The experimental setup is shown in Fig. 11. Ammonium sulphate particles are produced from a 0.625 % molar solution using a TSI 3076 constant output atomizer. The flow to the atomizer, as well as the dilution flow, was controlled by Bronkhorst Mass-Flow Controller (MFC), series ‘low-ΔP-Flow™’. Particles are subsequently dried using a diffusion dryer before classification using a Vienna-type Differential Mobility Analyzer (DMA) (GRIMM ‘M-DMA’, active length 8.8 cm, inner diameter 2.6 cm, outer diameter 4 cm) controlled by a GRIMM DMA controller (Type 5.706).

Fig. 11  

Setup of the low pressure cut-off experiment. Particles are produced by means of a constant output atomizer Type TSI 3076. Particles are subsequently dried, charged and size selected by means of a DMA/americium diffusion charger. Monodisperse particles enter the low pressure section via a critical orifice and are further diluted by a particle free flow. The pressure in this section is actively controlled by means of a mass flow controller (MFC). An aerosol splitter provides the aerosol flow for the test candidate CPC and the reference instrument FCE.

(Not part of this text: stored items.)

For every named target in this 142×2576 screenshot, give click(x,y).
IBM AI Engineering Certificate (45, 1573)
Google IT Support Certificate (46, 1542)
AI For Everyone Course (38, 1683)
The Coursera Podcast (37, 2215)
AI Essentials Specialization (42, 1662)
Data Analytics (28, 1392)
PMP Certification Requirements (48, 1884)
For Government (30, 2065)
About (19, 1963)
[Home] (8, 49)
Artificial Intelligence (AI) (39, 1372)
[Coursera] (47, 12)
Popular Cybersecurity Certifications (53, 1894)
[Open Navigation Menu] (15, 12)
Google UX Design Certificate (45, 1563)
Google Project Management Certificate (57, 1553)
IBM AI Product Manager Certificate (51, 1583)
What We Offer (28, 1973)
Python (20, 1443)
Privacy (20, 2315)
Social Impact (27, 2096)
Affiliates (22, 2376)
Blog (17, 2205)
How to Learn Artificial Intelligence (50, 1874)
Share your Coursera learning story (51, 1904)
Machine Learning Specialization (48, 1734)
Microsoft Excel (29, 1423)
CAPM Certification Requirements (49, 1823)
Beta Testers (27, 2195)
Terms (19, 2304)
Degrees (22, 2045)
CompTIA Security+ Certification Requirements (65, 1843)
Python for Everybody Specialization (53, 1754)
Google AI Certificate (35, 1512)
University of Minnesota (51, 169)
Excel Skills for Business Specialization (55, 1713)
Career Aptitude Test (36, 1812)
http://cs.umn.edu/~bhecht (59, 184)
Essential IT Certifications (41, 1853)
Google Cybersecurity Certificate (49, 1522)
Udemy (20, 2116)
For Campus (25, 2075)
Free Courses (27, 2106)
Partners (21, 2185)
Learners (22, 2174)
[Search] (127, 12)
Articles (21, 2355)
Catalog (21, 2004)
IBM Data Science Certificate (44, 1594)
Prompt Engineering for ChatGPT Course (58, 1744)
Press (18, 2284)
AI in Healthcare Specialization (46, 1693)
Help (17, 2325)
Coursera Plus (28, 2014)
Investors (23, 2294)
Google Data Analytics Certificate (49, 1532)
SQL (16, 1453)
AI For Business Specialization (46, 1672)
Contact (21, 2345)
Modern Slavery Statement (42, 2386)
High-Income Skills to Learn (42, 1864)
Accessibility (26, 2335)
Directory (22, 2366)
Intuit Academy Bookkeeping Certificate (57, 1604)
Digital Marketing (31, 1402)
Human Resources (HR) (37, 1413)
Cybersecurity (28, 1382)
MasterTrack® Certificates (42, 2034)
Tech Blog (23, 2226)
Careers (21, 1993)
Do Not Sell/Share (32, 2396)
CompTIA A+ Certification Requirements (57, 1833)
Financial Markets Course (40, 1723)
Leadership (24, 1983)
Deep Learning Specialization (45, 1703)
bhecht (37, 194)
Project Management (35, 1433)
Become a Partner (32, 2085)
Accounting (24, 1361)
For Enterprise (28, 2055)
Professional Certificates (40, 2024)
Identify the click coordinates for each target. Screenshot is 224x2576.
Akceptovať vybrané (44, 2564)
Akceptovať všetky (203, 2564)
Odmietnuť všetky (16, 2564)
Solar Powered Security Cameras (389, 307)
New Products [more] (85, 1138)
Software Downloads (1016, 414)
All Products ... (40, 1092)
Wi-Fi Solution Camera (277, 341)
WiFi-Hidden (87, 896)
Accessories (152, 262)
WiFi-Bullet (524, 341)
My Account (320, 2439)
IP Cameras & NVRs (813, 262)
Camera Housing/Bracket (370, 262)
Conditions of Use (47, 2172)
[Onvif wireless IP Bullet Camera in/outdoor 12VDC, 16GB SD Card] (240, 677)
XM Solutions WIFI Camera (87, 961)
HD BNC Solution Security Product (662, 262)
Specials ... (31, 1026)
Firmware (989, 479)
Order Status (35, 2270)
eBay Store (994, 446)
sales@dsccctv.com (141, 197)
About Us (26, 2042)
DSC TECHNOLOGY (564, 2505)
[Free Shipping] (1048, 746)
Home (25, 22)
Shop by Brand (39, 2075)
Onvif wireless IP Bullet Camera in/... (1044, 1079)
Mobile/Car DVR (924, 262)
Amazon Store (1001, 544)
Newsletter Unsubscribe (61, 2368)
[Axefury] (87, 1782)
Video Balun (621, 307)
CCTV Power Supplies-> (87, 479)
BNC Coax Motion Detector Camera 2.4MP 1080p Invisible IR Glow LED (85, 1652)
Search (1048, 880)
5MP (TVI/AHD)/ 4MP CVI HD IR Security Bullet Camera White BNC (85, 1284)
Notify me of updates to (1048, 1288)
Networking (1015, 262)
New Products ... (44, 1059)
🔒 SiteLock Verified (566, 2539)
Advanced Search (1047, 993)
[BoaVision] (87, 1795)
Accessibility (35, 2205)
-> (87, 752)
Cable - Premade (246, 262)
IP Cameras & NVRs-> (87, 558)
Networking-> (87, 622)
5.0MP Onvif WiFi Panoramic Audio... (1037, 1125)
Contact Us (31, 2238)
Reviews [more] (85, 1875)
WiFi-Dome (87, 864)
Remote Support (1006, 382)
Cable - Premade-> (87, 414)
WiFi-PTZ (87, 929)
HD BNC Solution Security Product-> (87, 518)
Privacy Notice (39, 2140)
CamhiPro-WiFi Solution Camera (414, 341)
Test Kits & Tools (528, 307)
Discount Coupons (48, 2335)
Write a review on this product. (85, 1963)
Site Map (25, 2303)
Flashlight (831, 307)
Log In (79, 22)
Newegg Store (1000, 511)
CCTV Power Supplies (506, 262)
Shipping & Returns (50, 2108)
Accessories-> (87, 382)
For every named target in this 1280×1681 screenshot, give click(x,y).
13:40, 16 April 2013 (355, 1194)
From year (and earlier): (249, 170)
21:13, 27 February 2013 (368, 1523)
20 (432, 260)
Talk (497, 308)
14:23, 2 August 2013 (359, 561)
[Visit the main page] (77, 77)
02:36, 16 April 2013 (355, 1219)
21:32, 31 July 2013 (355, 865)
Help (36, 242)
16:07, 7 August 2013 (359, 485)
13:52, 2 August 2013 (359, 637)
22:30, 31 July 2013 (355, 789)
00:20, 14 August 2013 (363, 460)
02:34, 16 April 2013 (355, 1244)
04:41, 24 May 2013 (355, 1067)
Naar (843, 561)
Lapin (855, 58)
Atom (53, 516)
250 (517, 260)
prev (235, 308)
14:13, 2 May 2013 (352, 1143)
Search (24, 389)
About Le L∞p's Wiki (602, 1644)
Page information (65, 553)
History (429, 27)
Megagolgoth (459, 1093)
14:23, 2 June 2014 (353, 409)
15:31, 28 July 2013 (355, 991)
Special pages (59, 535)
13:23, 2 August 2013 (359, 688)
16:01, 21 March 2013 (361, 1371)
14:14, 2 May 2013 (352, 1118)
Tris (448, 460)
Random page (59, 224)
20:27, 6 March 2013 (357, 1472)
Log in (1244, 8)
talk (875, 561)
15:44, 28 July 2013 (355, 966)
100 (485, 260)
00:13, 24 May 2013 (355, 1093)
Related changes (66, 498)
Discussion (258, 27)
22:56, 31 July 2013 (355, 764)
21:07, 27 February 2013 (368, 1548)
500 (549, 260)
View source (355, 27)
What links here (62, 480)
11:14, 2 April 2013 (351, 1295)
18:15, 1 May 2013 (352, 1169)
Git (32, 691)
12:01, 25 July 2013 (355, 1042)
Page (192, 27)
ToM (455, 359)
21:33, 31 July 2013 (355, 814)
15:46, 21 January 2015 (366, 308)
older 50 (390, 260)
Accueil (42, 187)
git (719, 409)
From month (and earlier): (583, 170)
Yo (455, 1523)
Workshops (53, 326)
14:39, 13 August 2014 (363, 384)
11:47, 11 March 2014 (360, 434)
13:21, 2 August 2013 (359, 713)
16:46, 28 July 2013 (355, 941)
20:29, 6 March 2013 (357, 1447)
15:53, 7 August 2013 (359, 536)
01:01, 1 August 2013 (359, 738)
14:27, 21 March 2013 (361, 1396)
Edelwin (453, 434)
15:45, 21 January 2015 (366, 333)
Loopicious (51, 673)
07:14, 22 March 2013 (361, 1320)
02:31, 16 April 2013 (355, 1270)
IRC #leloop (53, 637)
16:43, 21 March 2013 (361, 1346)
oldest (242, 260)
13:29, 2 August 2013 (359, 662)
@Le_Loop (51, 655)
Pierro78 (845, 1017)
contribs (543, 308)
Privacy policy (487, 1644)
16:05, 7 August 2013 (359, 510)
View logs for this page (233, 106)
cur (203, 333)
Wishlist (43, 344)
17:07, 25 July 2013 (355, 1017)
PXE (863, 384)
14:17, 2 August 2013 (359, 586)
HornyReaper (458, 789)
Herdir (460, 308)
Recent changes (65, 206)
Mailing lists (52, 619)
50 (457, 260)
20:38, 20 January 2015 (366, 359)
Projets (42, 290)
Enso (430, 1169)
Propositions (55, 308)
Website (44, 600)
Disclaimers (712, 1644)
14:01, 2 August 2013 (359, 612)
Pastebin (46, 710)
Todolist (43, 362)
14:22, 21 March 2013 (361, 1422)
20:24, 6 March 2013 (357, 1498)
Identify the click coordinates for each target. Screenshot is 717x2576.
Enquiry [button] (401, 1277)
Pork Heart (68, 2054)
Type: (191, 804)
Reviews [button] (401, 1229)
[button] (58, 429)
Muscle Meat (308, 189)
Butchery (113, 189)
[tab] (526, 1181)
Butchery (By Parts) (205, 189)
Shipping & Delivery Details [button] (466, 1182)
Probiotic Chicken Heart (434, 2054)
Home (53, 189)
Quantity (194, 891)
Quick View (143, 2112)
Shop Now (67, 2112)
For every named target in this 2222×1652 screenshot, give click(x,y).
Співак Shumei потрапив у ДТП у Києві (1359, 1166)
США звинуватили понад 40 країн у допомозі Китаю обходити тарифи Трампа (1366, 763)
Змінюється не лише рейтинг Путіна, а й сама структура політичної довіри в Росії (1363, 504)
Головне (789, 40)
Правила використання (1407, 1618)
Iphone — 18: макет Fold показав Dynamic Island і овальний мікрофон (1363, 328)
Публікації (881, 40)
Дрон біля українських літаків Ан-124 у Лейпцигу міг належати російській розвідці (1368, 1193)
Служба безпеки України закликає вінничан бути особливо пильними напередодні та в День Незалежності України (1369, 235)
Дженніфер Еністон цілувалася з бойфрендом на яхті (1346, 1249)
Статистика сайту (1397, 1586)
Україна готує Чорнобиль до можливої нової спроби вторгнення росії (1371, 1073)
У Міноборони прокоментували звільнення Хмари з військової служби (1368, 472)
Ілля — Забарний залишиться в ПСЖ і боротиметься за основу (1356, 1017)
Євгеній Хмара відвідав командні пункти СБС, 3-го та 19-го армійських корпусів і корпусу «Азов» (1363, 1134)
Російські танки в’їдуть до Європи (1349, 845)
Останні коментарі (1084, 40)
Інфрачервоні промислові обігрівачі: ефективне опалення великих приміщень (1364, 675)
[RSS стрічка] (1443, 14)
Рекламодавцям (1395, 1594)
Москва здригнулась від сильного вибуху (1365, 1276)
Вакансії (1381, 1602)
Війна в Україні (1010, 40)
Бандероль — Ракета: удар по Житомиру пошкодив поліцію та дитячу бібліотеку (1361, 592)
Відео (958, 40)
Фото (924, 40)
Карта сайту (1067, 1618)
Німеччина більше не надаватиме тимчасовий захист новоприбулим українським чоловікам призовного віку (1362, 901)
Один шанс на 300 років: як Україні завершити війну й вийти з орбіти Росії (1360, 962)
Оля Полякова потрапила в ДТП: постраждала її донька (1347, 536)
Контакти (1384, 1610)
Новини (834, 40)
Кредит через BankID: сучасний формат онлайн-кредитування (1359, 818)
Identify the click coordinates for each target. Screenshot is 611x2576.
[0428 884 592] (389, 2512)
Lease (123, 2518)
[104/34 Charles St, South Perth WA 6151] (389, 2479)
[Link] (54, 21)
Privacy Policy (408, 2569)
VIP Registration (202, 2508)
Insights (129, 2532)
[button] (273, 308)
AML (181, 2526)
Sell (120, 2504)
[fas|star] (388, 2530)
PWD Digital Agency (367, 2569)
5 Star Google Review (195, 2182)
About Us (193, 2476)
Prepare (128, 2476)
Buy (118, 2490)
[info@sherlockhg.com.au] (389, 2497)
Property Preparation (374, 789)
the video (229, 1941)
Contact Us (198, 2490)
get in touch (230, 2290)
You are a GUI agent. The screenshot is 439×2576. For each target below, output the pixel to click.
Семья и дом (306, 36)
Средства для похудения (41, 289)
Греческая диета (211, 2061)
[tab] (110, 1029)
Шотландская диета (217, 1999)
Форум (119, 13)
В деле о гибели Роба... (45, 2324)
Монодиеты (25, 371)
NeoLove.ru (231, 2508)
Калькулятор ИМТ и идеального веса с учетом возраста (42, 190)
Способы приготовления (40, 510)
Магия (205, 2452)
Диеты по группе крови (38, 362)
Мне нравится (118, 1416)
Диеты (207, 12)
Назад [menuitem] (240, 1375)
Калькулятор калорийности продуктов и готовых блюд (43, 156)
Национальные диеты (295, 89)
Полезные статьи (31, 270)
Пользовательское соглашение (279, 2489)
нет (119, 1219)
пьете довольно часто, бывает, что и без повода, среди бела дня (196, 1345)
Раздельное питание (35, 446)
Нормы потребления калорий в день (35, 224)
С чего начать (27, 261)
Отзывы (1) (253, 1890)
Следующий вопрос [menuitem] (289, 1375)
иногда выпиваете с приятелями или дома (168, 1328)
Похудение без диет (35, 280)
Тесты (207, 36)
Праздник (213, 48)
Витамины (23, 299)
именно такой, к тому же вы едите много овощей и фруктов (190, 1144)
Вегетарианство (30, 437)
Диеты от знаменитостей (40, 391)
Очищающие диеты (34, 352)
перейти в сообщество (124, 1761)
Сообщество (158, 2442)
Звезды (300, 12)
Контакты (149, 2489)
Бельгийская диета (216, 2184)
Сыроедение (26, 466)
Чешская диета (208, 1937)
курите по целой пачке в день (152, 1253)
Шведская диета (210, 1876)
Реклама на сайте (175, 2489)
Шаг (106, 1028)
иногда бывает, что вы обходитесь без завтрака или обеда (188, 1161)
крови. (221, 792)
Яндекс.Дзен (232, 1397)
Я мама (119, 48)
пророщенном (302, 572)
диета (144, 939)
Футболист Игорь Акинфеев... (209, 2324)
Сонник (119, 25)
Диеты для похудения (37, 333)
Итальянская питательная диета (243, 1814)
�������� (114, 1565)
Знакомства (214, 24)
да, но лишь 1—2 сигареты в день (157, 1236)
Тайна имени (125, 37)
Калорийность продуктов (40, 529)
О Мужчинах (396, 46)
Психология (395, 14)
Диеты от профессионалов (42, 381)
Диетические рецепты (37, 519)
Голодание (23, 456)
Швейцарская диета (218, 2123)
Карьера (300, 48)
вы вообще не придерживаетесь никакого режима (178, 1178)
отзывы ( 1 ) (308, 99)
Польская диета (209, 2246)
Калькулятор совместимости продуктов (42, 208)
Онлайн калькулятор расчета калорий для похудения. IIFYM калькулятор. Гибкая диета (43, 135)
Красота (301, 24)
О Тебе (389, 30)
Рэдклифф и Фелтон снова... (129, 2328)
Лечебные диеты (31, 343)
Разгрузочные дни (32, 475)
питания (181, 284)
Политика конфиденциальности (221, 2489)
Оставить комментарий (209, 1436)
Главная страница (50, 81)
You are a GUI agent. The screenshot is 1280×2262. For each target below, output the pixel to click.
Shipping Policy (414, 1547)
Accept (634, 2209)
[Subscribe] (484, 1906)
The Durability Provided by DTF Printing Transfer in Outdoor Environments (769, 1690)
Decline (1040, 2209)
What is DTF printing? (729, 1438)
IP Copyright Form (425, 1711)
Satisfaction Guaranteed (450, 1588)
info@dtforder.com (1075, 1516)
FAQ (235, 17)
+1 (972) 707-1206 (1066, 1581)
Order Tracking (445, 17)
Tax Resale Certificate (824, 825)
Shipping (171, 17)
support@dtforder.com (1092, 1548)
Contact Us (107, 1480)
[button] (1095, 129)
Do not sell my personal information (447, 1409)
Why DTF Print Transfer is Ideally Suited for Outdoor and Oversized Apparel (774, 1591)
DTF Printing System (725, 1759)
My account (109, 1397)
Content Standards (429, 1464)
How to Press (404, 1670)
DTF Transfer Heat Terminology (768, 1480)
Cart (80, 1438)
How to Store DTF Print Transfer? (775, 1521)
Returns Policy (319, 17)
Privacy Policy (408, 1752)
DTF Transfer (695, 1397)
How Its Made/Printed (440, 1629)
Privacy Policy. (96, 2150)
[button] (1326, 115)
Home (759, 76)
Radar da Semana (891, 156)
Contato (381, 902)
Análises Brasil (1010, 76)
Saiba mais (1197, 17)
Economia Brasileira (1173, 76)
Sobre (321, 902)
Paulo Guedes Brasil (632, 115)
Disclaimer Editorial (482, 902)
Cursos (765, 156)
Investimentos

In principle a DMA selects particles with a certain electrical mobility range. Assuming single-charged particles this electrical mobility range corresponds to a certain particle size range (see Appendix). In this setup particles are charged by diffusion using an Americium 241Am charger (type GRIMM 5.525). Charged particles are injected in a laminar particle free sheath flow at the outer wall side of the Vienna type classifier. An adjustable high voltage is applied between the outer wall and the inner rod. Thus, charged particles are accelerated towards the electrode of opposite polarity. Due to the sheath flow, smaller particles will be removed by hitting the inner rod close to the injection point whereas larger particles will reach the inner wall further downstream. Particles of a certain electrical mobility are selected by entering a small slid in the inner rod. These selected particles are further called monodisperse aerosol. The particle size of the monodisperse aerosol is easily varied by changing the high voltage level (see Appendix).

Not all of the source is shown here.